> _Extrait retenu_
Quant à l’amendement n° 421, il prévoit un conventionnement sélectif en zones surdotées. Pour ma part, je ne connais pas de zones surdotées ! Quel territoire peut aujourd’hui se permettre de refuser des médecins ? Si une telle mesure a fonctionné pour les infirmiers, c’est tout simplement parce que cette profession est surdotée !

Ainsi, 30 % du territoire sont en zones surdenses pour les infirmiers ; 12 % pour les kinésithérapeutes – cette profession connaît une dynamique démographique très forte –, 12 % pour les sages-femmes et 12 % pour les orthophonistes.

Toutefois, je ne connais pas de zone surdense pour ce qui concerne la médecine générale. Dans la mesure où la situation démographique des médecins est totalement inverse de celle des autres professions de santé, le conventionnement sélectif ne fonctionne pas pour les premiers, comme l’ont d’ailleurs montré les exemples de l’Allemagne et du Canada.

L’amendement n° 423 tend à renvoyer à la négociation conventionnelle pour lutter contre les déserts médicaux. C’est exactement ce que nous avons fait, monsieur Longeot, bien que nous ne l’ayons pas inscrit dans la loi.

En effet, la négociation conventionnelle avec les syndicats des professionnels de santé concernera les CPTS, les communautés professionnelles territoriales de santé, qui auront – c’est leur cahier des charges – une responsabilité nouvelle, territoriale et populationnelle.

Je le rappelle, les médecins ont aujourd’hui simplement la responsabilité individuelle de leur patientèle. On ne peut pas demander à un médecin isolé d’avoir une responsabilité populationnelle. À l’inverse, dans les CPTS, le collectif de professionnels de santé s’engagera sur une responsabilité de type. Le cahier des charges a été négocié dans la convention médicale ; il vise à garantir l’accès de chaque citoyen à un médecin traitant, à assurer l’accès à des soins non programmés et à faire de la prévention.

Ce cahier des charges est en bonne voie, puisque j’attends aujourd’hui sa signature par les syndicats médicaux.

> _Liste des tâches_
(A) Traduisez en anglais la phrase suivante du texte sur le conventionnement sélectif : « Quel territoire peut aujourd’hui se permettre de refuser des médecins ? »
(B) Extrayez du texte sur le conventionnement sélectif le passage allant de « Quant à l’amendement » à « pour les orthophonistes. », ces deux segments compris.

> _Données enregistrées_
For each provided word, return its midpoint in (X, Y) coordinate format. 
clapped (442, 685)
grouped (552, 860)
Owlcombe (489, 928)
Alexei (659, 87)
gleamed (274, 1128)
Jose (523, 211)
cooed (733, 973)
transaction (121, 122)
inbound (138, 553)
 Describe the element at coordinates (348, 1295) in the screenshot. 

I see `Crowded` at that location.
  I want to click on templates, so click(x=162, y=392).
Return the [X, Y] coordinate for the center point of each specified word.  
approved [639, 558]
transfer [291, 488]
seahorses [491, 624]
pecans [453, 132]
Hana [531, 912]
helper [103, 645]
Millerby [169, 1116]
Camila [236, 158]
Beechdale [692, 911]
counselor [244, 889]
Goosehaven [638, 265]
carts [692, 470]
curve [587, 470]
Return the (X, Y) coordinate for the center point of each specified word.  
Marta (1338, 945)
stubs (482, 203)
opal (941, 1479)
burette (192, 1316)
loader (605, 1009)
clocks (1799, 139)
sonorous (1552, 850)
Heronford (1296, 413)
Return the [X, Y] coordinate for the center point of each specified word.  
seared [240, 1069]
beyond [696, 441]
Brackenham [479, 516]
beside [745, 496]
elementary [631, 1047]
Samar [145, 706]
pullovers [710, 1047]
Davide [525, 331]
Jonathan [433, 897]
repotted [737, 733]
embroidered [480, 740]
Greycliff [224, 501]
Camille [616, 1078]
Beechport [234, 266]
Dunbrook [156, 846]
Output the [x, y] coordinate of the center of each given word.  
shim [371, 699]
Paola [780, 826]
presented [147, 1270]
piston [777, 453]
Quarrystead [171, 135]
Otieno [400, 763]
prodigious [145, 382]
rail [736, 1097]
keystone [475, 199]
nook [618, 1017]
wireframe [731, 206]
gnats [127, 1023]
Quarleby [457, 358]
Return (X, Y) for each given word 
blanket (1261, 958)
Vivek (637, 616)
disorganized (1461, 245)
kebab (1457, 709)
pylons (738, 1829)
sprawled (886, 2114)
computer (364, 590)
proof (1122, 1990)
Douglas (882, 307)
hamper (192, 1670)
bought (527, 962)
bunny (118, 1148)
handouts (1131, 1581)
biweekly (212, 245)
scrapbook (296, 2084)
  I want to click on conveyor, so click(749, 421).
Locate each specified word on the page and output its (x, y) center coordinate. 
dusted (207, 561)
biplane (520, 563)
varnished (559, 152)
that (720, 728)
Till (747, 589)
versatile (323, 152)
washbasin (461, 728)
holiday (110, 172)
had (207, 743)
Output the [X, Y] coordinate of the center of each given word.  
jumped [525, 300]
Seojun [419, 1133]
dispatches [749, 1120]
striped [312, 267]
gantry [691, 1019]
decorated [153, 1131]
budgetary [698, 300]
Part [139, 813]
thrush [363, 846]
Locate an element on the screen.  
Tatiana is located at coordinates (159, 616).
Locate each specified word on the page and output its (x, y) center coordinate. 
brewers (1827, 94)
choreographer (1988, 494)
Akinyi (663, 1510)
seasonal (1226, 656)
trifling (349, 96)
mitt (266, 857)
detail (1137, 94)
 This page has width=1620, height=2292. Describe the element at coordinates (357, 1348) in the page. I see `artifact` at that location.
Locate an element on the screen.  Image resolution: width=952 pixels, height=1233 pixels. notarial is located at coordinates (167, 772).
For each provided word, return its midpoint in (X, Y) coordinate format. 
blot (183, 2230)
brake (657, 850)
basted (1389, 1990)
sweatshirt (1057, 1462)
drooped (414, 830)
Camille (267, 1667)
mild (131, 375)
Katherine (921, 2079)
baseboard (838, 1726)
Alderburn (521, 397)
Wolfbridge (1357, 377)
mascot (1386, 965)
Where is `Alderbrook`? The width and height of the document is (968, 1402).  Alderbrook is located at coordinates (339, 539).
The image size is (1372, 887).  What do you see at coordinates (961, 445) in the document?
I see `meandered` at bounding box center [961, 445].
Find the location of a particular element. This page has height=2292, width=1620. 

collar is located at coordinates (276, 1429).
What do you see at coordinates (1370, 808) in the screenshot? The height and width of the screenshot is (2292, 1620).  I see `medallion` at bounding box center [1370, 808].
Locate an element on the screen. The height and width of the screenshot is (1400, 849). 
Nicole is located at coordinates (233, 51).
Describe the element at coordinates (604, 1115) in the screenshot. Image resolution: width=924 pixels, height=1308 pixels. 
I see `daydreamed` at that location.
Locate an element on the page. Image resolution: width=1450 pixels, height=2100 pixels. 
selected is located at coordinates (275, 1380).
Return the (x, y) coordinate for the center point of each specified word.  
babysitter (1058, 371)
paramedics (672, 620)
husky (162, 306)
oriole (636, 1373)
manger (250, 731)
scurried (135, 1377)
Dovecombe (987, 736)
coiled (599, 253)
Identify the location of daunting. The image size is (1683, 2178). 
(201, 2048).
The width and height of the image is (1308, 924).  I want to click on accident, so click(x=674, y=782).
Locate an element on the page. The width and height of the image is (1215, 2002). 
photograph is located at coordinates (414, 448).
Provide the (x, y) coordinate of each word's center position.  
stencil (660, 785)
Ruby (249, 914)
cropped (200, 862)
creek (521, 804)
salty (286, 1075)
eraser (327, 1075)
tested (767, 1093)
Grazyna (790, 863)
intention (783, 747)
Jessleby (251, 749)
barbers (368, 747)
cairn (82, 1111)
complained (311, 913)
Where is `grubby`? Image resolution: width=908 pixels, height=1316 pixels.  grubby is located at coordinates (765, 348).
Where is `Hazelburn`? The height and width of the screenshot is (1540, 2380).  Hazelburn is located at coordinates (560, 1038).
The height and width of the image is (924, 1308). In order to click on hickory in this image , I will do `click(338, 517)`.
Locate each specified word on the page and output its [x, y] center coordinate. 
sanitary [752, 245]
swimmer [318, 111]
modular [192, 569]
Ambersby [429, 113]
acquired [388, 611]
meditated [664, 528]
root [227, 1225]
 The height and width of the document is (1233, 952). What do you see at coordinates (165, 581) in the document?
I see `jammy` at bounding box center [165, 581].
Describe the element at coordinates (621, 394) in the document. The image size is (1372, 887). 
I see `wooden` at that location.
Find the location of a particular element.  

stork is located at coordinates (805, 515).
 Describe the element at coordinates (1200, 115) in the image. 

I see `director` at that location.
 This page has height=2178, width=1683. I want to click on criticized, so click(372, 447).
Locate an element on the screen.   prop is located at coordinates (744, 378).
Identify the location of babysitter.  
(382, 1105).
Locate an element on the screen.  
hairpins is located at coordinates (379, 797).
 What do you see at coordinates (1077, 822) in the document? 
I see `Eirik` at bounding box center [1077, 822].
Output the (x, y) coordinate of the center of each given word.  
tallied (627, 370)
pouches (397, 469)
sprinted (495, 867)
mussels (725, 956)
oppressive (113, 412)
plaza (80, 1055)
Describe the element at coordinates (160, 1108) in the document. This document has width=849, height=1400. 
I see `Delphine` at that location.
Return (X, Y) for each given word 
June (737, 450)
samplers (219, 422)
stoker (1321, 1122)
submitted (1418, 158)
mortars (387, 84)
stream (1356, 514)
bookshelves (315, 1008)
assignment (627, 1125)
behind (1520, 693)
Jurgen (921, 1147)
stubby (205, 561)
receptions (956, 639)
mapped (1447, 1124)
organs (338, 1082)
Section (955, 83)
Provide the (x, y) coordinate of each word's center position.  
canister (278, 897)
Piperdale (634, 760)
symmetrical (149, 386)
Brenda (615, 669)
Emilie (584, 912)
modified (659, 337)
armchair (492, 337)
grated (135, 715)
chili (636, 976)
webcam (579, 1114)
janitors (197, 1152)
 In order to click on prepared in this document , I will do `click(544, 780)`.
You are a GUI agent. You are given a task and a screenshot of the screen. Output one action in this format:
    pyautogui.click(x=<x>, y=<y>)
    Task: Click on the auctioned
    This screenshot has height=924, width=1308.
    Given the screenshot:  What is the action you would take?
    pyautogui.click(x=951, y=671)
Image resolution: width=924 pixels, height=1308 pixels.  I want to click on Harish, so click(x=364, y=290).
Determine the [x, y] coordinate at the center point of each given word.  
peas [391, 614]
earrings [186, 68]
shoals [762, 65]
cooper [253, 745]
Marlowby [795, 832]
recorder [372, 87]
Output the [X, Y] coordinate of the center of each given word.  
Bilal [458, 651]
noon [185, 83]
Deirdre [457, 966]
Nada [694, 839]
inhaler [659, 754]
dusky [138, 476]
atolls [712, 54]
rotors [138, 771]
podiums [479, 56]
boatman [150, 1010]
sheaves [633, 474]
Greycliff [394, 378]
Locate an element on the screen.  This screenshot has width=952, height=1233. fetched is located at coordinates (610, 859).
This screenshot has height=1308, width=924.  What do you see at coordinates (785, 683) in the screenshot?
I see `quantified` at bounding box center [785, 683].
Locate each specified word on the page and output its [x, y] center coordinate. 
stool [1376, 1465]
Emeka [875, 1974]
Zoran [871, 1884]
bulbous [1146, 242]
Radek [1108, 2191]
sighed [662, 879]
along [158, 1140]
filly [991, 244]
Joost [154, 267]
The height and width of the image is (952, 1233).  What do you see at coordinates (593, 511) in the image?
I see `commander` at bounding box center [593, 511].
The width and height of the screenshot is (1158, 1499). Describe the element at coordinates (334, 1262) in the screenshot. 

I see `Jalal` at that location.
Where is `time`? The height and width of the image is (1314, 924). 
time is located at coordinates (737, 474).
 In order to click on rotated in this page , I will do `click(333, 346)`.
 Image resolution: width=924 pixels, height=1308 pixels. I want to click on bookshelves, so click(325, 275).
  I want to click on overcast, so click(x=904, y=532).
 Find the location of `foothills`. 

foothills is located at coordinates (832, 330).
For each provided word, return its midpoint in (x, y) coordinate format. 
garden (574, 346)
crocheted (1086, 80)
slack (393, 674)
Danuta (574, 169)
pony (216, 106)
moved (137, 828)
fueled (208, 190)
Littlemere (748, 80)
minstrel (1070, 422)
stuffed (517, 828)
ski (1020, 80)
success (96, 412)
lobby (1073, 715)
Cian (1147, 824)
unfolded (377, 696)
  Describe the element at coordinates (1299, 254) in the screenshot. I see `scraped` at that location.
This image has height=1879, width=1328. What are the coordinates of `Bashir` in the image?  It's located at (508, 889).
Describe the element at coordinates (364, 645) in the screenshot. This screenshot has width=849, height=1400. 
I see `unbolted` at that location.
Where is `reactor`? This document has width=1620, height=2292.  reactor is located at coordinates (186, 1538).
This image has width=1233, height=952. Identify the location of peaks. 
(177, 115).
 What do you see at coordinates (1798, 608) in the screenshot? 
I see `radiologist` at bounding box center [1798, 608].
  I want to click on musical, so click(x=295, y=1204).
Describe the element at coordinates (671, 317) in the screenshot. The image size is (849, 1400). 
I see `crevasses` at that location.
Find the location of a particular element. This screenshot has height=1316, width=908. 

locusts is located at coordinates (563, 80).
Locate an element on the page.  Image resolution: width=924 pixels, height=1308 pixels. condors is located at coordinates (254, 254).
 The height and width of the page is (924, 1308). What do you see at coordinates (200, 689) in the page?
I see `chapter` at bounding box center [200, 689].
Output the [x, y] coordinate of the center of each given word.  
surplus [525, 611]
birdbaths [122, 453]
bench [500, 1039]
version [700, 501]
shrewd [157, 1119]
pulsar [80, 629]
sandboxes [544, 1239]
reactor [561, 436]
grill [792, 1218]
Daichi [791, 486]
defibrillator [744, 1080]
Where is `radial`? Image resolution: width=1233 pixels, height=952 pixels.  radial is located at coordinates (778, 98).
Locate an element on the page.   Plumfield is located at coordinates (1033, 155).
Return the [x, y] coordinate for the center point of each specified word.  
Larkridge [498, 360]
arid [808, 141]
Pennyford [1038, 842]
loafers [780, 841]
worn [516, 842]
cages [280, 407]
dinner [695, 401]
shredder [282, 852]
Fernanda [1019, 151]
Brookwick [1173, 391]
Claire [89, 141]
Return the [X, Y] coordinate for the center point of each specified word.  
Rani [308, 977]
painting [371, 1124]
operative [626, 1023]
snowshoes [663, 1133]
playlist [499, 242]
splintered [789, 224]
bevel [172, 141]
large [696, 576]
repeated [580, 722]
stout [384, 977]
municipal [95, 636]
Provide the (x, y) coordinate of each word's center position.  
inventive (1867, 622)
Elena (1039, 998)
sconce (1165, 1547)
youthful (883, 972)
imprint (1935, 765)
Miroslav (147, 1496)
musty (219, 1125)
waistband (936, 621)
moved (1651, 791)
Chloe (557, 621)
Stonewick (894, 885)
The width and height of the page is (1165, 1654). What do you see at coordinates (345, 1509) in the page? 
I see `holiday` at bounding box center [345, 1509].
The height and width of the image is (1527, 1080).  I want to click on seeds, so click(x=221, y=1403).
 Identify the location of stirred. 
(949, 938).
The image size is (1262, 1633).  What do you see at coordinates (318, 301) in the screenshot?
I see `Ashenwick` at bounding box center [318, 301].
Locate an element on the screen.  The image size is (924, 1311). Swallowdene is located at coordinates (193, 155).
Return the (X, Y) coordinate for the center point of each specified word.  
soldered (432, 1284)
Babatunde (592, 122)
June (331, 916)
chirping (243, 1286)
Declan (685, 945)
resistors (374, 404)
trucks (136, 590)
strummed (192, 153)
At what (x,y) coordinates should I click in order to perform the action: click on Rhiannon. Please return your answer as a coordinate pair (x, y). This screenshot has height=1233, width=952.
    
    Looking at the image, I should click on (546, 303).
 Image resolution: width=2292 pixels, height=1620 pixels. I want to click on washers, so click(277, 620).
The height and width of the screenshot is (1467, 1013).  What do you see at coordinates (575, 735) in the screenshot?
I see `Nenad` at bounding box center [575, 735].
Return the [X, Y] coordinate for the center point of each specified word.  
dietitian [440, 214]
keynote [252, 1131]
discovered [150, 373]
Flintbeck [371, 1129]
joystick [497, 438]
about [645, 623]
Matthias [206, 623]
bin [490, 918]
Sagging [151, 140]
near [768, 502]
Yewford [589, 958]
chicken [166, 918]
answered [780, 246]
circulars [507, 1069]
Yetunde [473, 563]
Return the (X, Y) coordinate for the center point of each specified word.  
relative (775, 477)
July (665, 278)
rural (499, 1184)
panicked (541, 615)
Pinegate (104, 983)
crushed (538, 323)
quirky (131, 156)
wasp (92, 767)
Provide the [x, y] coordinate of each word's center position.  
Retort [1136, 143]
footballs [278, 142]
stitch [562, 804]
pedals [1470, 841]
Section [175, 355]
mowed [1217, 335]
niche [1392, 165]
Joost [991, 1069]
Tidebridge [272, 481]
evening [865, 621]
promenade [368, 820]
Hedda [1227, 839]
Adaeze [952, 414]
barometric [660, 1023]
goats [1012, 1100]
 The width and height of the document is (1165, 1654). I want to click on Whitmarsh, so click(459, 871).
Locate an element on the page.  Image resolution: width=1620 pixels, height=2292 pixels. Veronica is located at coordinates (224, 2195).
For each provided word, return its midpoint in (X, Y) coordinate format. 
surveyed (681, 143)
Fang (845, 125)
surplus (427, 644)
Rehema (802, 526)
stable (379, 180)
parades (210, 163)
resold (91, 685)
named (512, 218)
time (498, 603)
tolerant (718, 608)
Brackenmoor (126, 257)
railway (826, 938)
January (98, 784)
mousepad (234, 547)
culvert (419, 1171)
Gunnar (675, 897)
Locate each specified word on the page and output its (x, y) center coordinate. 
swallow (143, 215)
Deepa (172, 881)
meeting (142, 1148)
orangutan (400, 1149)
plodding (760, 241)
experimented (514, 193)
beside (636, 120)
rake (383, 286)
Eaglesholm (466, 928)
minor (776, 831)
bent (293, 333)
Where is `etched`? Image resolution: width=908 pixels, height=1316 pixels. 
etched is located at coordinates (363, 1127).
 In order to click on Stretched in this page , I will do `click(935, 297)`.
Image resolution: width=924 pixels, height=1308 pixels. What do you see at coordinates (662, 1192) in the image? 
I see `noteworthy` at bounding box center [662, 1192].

> _Corrigé des exercices_
(A) What territory can afford to turn away doctors today?

(B)
Quant à l’amendement n° 421, il prévoit un conventionnement sélectif en zones surdotées. Pour ma part, je ne connais pas de zones surdotées ! Quel territoire peut aujourd’hui se permettre de refuser des médecins ? Si une telle mesure a fonctionné pour les infirmiers, c’est tout simplement parce que cette profession est surdotée !

Ainsi, 30 % du territoire sont en zones surdenses pour les infirmiers ; 12 % pour les kinésithérapeutes – cette profession connaît une dynamique démographique très forte –, 12 % pour les sages-femmes et 12 % pour les orthophonistes.